**To be done:** Copy out all of the material below word for word, keeping every line as it stands.

**Dataset entries:**

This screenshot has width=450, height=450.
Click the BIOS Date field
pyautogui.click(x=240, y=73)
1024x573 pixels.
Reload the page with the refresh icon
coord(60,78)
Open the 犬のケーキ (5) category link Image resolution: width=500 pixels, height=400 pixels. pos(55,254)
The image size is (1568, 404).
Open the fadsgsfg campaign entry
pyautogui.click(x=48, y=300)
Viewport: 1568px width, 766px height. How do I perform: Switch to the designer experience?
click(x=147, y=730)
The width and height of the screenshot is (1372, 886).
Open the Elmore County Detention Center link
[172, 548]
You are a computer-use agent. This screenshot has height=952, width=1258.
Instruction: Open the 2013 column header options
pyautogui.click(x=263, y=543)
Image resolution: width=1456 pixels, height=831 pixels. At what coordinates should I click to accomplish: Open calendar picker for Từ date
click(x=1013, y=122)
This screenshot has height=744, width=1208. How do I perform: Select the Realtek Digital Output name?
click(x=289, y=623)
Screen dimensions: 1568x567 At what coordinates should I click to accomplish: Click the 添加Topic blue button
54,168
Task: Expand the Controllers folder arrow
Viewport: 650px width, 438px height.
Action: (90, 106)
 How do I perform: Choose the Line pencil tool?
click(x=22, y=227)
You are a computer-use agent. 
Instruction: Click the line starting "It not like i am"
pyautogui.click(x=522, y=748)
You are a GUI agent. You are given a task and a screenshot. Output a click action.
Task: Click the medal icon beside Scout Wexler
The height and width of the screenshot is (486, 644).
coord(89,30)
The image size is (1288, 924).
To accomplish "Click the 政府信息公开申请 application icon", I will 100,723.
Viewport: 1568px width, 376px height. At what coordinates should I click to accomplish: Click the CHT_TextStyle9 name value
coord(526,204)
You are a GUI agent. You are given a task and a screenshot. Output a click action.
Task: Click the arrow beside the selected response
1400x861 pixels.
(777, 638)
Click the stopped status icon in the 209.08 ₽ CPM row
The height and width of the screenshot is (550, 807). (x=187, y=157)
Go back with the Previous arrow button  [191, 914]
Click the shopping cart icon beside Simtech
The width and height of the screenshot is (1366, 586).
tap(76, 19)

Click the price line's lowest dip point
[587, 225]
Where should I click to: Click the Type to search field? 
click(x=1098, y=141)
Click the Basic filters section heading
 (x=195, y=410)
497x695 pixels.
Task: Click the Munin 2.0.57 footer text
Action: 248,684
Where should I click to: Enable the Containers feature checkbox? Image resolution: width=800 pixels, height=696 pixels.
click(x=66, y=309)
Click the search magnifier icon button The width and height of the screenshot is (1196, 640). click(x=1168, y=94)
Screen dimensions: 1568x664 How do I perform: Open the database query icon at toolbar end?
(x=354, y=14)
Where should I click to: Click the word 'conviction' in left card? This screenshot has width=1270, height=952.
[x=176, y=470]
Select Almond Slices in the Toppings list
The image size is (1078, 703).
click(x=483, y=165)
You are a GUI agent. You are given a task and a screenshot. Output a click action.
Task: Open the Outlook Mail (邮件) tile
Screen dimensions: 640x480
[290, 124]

**Response:**
This screenshot has width=450, height=450.
Click the BIOS Date field
pyautogui.click(x=240, y=73)
1024x573 pixels.
Reload the page with the refresh icon
coord(60,78)
Open the 犬のケーキ (5) category link Image resolution: width=500 pixels, height=400 pixels. pos(55,254)
The image size is (1568, 404).
Open the fadsgsfg campaign entry
pyautogui.click(x=48, y=300)
Viewport: 1568px width, 766px height. How do I perform: Switch to the designer experience?
click(x=147, y=730)
The width and height of the screenshot is (1372, 886).
Open the Elmore County Detention Center link
[172, 548]
You are a computer-use agent. This screenshot has height=952, width=1258.
Instruction: Open the 2013 column header options
pyautogui.click(x=263, y=543)
Image resolution: width=1456 pixels, height=831 pixels. At what coordinates should I click to accomplish: Open calendar picker for Từ date
click(x=1013, y=122)
This screenshot has height=744, width=1208. How do I perform: Select the Realtek Digital Output name?
click(x=289, y=623)
Screen dimensions: 1568x567 At what coordinates should I click to accomplish: Click the 添加Topic blue button
54,168
Task: Expand the Controllers folder arrow
Viewport: 650px width, 438px height.
Action: (90, 106)
 How do I perform: Choose the Line pencil tool?
click(x=22, y=227)
You are a computer-use agent. 
Instruction: Click the line starting "It not like i am"
pyautogui.click(x=522, y=748)
You are a GUI agent. You are given a task and a screenshot. Output a click action.
Task: Click the medal icon beside Scout Wexler
The height and width of the screenshot is (486, 644).
coord(89,30)
The image size is (1288, 924).
To accomplish "Click the 政府信息公开申请 application icon", I will 100,723.
Viewport: 1568px width, 376px height. At what coordinates should I click to accomplish: Click the CHT_TextStyle9 name value
coord(526,204)
You are a GUI agent. You are given a task and a screenshot. Output a click action.
Task: Click the arrow beside the selected response
1400x861 pixels.
(777, 638)
Click the stopped status icon in the 209.08 ₽ CPM row
The height and width of the screenshot is (550, 807). (x=187, y=157)
Go back with the Previous arrow button  [191, 914]
Click the shopping cart icon beside Simtech
The width and height of the screenshot is (1366, 586).
tap(76, 19)

Click the price line's lowest dip point
[587, 225]
Where should I click to: Click the Type to search field? 
click(x=1098, y=141)
Click the Basic filters section heading
 (x=195, y=410)
497x695 pixels.
Task: Click the Munin 2.0.57 footer text
Action: 248,684
Where should I click to: Enable the Containers feature checkbox? Image resolution: width=800 pixels, height=696 pixels.
click(x=66, y=309)
Click the search magnifier icon button The width and height of the screenshot is (1196, 640). click(x=1168, y=94)
Screen dimensions: 1568x664 How do I perform: Open the database query icon at toolbar end?
(x=354, y=14)
Where should I click to: Click the word 'conviction' in left card? This screenshot has width=1270, height=952.
[x=176, y=470]
Select Almond Slices in the Toppings list
The image size is (1078, 703).
click(x=483, y=165)
You are a GUI agent. You are given a task and a screenshot. Output a click action.
Task: Open the Outlook Mail (邮件) tile
Screen dimensions: 640x480
[290, 124]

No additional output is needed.